ACTIVITY: Print all of the records below again without a single difference.

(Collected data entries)
____________________
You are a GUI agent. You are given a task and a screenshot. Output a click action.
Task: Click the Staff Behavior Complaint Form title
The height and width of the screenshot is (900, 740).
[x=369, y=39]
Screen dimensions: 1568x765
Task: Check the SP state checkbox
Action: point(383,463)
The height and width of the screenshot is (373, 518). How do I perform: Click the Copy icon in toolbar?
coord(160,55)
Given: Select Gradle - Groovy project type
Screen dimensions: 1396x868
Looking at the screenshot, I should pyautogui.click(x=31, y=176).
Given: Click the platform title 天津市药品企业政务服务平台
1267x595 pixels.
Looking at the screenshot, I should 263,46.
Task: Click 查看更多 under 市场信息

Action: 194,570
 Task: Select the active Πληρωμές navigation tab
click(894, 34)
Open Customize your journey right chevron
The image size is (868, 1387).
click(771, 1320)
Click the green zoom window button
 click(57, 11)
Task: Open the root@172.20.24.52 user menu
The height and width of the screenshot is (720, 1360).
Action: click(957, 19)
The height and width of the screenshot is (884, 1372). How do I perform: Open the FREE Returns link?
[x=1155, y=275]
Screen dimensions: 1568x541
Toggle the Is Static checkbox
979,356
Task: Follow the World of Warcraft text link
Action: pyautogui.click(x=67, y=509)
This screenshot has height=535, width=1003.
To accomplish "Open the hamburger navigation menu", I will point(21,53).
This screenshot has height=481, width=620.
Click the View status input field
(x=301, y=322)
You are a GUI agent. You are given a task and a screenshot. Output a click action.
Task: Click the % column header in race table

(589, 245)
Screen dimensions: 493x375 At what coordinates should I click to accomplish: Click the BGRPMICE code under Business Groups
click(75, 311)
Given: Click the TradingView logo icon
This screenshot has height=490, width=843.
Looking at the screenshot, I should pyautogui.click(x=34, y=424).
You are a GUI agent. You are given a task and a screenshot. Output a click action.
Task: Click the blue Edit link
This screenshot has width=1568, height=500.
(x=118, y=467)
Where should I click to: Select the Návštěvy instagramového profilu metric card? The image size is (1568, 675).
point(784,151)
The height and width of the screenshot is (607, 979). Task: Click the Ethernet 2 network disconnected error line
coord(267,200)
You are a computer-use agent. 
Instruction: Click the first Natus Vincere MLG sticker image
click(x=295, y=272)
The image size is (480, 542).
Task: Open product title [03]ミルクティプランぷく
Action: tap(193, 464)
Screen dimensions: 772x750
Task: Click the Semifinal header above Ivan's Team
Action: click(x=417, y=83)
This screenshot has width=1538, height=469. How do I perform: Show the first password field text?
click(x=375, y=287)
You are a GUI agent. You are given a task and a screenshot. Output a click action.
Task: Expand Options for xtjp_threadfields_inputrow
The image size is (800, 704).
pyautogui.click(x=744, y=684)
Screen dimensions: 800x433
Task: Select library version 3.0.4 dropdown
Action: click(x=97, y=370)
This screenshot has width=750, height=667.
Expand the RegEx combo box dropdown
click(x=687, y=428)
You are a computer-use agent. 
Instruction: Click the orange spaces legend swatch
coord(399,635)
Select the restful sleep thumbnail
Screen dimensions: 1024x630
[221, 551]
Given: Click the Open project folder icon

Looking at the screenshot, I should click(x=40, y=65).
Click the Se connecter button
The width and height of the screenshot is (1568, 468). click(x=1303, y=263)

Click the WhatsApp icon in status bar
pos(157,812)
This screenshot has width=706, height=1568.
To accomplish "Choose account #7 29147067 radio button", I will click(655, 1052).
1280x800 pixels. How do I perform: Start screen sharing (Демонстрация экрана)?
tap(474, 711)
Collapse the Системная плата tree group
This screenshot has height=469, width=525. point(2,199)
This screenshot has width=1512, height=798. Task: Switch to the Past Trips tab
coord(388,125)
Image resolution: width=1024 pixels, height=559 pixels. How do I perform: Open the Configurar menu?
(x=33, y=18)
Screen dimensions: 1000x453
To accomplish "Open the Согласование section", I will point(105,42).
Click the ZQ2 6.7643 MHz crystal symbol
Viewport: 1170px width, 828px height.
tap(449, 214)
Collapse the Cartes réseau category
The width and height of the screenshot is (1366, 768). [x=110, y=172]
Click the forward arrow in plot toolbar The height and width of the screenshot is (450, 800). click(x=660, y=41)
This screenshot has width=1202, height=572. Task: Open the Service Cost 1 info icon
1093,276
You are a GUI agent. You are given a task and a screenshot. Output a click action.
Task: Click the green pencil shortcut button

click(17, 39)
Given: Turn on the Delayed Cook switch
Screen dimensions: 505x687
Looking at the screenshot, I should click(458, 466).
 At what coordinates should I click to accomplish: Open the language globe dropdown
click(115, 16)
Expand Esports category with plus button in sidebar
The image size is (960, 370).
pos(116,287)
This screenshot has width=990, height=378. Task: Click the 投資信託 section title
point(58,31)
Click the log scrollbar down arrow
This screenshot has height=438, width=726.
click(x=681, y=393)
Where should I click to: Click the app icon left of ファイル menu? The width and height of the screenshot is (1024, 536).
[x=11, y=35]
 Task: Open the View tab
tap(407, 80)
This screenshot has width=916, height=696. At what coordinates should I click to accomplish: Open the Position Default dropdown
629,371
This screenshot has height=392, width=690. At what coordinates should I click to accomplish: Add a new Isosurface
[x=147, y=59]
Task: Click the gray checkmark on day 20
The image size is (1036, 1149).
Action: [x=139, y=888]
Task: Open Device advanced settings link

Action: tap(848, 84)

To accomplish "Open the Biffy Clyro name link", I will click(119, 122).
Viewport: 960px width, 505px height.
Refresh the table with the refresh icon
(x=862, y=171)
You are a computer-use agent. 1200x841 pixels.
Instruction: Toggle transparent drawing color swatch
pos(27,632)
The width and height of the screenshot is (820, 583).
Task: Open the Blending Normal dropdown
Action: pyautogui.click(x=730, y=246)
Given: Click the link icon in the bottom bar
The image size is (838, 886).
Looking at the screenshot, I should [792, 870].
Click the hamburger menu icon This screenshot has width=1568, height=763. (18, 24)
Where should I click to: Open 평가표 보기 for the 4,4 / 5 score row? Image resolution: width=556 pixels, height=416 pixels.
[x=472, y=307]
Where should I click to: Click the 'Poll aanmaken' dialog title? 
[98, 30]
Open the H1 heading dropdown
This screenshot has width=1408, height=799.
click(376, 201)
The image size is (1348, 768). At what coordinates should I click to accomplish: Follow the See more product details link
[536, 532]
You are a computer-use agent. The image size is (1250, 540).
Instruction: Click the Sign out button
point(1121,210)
____________________
EXERCISE SOLUTION:
You are a GUI agent. You are given a task and a screenshot. Output a click action.
Task: Click the Staff Behavior Complaint Form title
The height and width of the screenshot is (900, 740).
[x=369, y=39]
Screen dimensions: 1568x765
Task: Check the SP state checkbox
Action: point(383,463)
The height and width of the screenshot is (373, 518). How do I perform: Click the Copy icon in toolbar?
coord(160,55)
Given: Select Gradle - Groovy project type
Screen dimensions: 1396x868
Looking at the screenshot, I should pyautogui.click(x=31, y=176).
Given: Click the platform title 天津市药品企业政务服务平台
1267x595 pixels.
Looking at the screenshot, I should 263,46.
Task: Click 查看更多 under 市场信息

Action: 194,570
 Task: Select the active Πληρωμές navigation tab
click(894, 34)
Open Customize your journey right chevron
The image size is (868, 1387).
click(771, 1320)
Click the green zoom window button
 click(57, 11)
Task: Open the root@172.20.24.52 user menu
The height and width of the screenshot is (720, 1360).
Action: click(957, 19)
The height and width of the screenshot is (884, 1372). How do I perform: Open the FREE Returns link?
[x=1155, y=275]
Screen dimensions: 1568x541
Toggle the Is Static checkbox
979,356
Task: Follow the World of Warcraft text link
Action: pyautogui.click(x=67, y=509)
This screenshot has height=535, width=1003.
To accomplish "Open the hamburger navigation menu", I will point(21,53).
This screenshot has height=481, width=620.
Click the View status input field
(x=301, y=322)
You are a GUI agent. You are given a task and a screenshot. Output a click action.
Task: Click the % column header in race table

(589, 245)
Screen dimensions: 493x375 At what coordinates should I click to accomplish: Click the BGRPMICE code under Business Groups
click(75, 311)
Given: Click the TradingView logo icon
This screenshot has height=490, width=843.
Looking at the screenshot, I should pyautogui.click(x=34, y=424).
You are a GUI agent. You are given a task and a screenshot. Output a click action.
Task: Click the blue Edit link
This screenshot has width=1568, height=500.
(x=118, y=467)
Where should I click to: Select the Návštěvy instagramového profilu metric card? The image size is (1568, 675).
point(784,151)
The height and width of the screenshot is (607, 979). Task: Click the Ethernet 2 network disconnected error line
coord(267,200)
You are a computer-use agent. 
Instruction: Click the first Natus Vincere MLG sticker image
click(x=295, y=272)
The image size is (480, 542).
Task: Open product title [03]ミルクティプランぷく
Action: tap(193, 464)
Screen dimensions: 772x750
Task: Click the Semifinal header above Ivan's Team
Action: click(x=417, y=83)
This screenshot has width=1538, height=469. How do I perform: Show the first password field text?
click(x=375, y=287)
You are a GUI agent. You are given a task and a screenshot. Output a click action.
Task: Expand Options for xtjp_threadfields_inputrow
The image size is (800, 704).
pyautogui.click(x=744, y=684)
Screen dimensions: 800x433
Task: Select library version 3.0.4 dropdown
Action: click(x=97, y=370)
This screenshot has width=750, height=667.
Expand the RegEx combo box dropdown
click(x=687, y=428)
You are a computer-use agent. 
Instruction: Click the orange spaces legend swatch
coord(399,635)
Select the restful sleep thumbnail
Screen dimensions: 1024x630
[221, 551]
Given: Click the Open project folder icon

Looking at the screenshot, I should click(x=40, y=65).
Click the Se connecter button
The width and height of the screenshot is (1568, 468). click(x=1303, y=263)

Click the WhatsApp icon in status bar
pos(157,812)
This screenshot has width=706, height=1568.
To accomplish "Choose account #7 29147067 radio button", I will click(655, 1052).
1280x800 pixels. How do I perform: Start screen sharing (Демонстрация экрана)?
tap(474, 711)
Collapse the Системная плата tree group
This screenshot has height=469, width=525. point(2,199)
This screenshot has width=1512, height=798. Task: Switch to the Past Trips tab
coord(388,125)
Image resolution: width=1024 pixels, height=559 pixels. How do I perform: Open the Configurar menu?
(x=33, y=18)
Screen dimensions: 1000x453
To accomplish "Open the Согласование section", I will point(105,42).
Click the ZQ2 6.7643 MHz crystal symbol
Viewport: 1170px width, 828px height.
tap(449, 214)
Collapse the Cartes réseau category
The width and height of the screenshot is (1366, 768). [x=110, y=172]
Click the forward arrow in plot toolbar The height and width of the screenshot is (450, 800). click(x=660, y=41)
This screenshot has width=1202, height=572. Task: Open the Service Cost 1 info icon
1093,276
You are a GUI agent. You are given a task and a screenshot. Output a click action.
Task: Click the green pencil shortcut button

click(17, 39)
Given: Turn on the Delayed Cook switch
Screen dimensions: 505x687
Looking at the screenshot, I should click(458, 466).
 At what coordinates should I click to accomplish: Open the language globe dropdown
click(115, 16)
Expand Esports category with plus button in sidebar
The image size is (960, 370).
pos(116,287)
This screenshot has width=990, height=378. Task: Click the 投資信託 section title
point(58,31)
Click the log scrollbar down arrow
This screenshot has height=438, width=726.
click(x=681, y=393)
Where should I click to: Click the app icon left of ファイル menu? The width and height of the screenshot is (1024, 536).
[x=11, y=35]
 Task: Open the View tab
tap(407, 80)
This screenshot has width=916, height=696. At what coordinates should I click to accomplish: Open the Position Default dropdown
629,371
This screenshot has height=392, width=690. At what coordinates should I click to accomplish: Add a new Isosurface
[x=147, y=59]
Task: Click the gray checkmark on day 20
The image size is (1036, 1149).
Action: [x=139, y=888]
Task: Open Device advanced settings link

Action: tap(848, 84)

To accomplish "Open the Biffy Clyro name link", I will click(119, 122).
Viewport: 960px width, 505px height.
Refresh the table with the refresh icon
(x=862, y=171)
You are a computer-use agent. 1200x841 pixels.
Instruction: Toggle transparent drawing color swatch
pos(27,632)
The width and height of the screenshot is (820, 583).
Task: Open the Blending Normal dropdown
Action: pyautogui.click(x=730, y=246)
Given: Click the link icon in the bottom bar
The image size is (838, 886).
Looking at the screenshot, I should [792, 870].
Click the hamburger menu icon This screenshot has width=1568, height=763. (18, 24)
Where should I click to: Open 평가표 보기 for the 4,4 / 5 score row? Image resolution: width=556 pixels, height=416 pixels.
[x=472, y=307]
Where should I click to: Click the 'Poll aanmaken' dialog title? 
[98, 30]
Open the H1 heading dropdown
This screenshot has width=1408, height=799.
click(376, 201)
The image size is (1348, 768). At what coordinates should I click to accomplish: Follow the See more product details link
[536, 532]
You are a computer-use agent. The image size is (1250, 540).
Instruction: Click the Sign out button
point(1121,210)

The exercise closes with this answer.